With this null hypothesis, the options for the alternative hypothesis are as follows:

Left-Sided Test |
Two-Sided Test |
Right-Sided Test |

\(H_{o}\!\!: \mu_{1} = \mu_{2}\) |
\(H_{o}\!\!: \mu_{1} = \mu_{2}\) |
\(H_{o}\!\!: \mu_{1} = \mu_{2}\) |

In this case, let's define the "SAT Ready" mean as \(\mu_R\) and the "SAT Prepared" mean as \(\mu_P\).

\(H_0 : \mu_R = \mu_P\)

\(H_A : \mu_R > \mu_P\)

__Step 3__: Assume \(H_0\) is true and define its normal distribution. Then check the conditions.
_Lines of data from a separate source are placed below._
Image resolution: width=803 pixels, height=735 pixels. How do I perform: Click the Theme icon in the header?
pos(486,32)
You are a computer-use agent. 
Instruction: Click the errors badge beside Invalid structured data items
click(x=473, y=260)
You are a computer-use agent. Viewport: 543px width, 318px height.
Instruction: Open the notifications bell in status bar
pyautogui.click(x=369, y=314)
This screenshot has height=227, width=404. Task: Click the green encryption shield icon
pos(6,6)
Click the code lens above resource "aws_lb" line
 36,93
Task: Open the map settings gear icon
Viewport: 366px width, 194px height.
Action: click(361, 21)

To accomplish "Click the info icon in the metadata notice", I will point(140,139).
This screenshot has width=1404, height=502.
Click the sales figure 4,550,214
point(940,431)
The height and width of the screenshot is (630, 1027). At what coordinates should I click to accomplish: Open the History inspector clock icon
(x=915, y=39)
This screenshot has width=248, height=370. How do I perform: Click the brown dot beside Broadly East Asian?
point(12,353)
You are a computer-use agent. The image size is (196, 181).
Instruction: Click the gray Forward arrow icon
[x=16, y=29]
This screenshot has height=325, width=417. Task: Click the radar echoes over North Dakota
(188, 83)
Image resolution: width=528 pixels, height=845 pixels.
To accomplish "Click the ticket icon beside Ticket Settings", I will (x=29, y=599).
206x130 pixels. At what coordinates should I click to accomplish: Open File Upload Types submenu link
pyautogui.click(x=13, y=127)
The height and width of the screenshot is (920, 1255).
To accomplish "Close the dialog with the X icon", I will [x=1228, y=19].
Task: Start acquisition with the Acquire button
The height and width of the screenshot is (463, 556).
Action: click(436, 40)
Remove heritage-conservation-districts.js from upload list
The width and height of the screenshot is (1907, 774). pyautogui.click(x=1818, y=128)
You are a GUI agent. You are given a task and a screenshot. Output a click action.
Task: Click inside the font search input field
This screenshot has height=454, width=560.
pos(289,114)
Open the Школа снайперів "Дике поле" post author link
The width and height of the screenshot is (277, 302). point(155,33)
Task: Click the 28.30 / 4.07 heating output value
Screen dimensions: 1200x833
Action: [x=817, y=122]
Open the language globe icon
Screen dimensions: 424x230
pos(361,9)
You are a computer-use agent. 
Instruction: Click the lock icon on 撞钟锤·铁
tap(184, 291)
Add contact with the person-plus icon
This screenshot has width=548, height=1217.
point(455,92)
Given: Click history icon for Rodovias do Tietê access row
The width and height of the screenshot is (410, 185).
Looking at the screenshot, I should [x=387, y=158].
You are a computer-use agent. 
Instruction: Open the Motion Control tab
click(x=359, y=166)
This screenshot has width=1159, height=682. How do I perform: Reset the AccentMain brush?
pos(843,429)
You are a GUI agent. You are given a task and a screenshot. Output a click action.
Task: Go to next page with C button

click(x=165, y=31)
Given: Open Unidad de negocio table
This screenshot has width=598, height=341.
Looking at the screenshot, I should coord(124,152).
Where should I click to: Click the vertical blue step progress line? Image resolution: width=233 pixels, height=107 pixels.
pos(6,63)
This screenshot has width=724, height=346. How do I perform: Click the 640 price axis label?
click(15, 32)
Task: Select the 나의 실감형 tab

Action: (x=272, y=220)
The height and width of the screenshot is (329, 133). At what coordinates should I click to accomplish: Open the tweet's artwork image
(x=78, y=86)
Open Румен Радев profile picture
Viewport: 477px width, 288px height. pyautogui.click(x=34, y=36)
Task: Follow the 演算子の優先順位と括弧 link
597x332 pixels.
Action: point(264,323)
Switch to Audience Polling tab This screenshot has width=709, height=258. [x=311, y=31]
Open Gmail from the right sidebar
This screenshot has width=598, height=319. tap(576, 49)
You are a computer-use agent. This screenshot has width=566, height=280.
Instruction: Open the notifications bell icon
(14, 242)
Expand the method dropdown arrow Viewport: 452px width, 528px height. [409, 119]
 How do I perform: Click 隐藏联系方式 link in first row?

1. The data is from two independent random samples.

2a. From Sample 1: \(N_1 ≥ 10n_1\)

2b. From Sample 2: \(N_2 ≥ 10n_2\)

3. Both sampling distributions are approximately normal.

__Step 4__: Using the normal distribution, calculate the test statistics and p-value.

Although the full formula is \(t=\frac{(\bar{x}_1\:-\:\bar{x}_2)\: -\: (\mu_{1}\: -\:\mu_{2})}{ \sqrt{\frac{s_1^2}{n_1}+\frac{s_2^2}{n_2}}}\), it can be simplified. Recall that the null is \(H_0 : \mu_1 = \mu_2\). Thus, \(\mu_1 - \mu_2 = 0\) . This leaves us with the formula below:

**Test Statistic (2 Sample Mean):**\(t=\frac{\bar{x}_1-\bar{x}_2}{ \sqrt{\frac{s_1^2}{n_1}+\frac{s_2^2}{n_2}}}\)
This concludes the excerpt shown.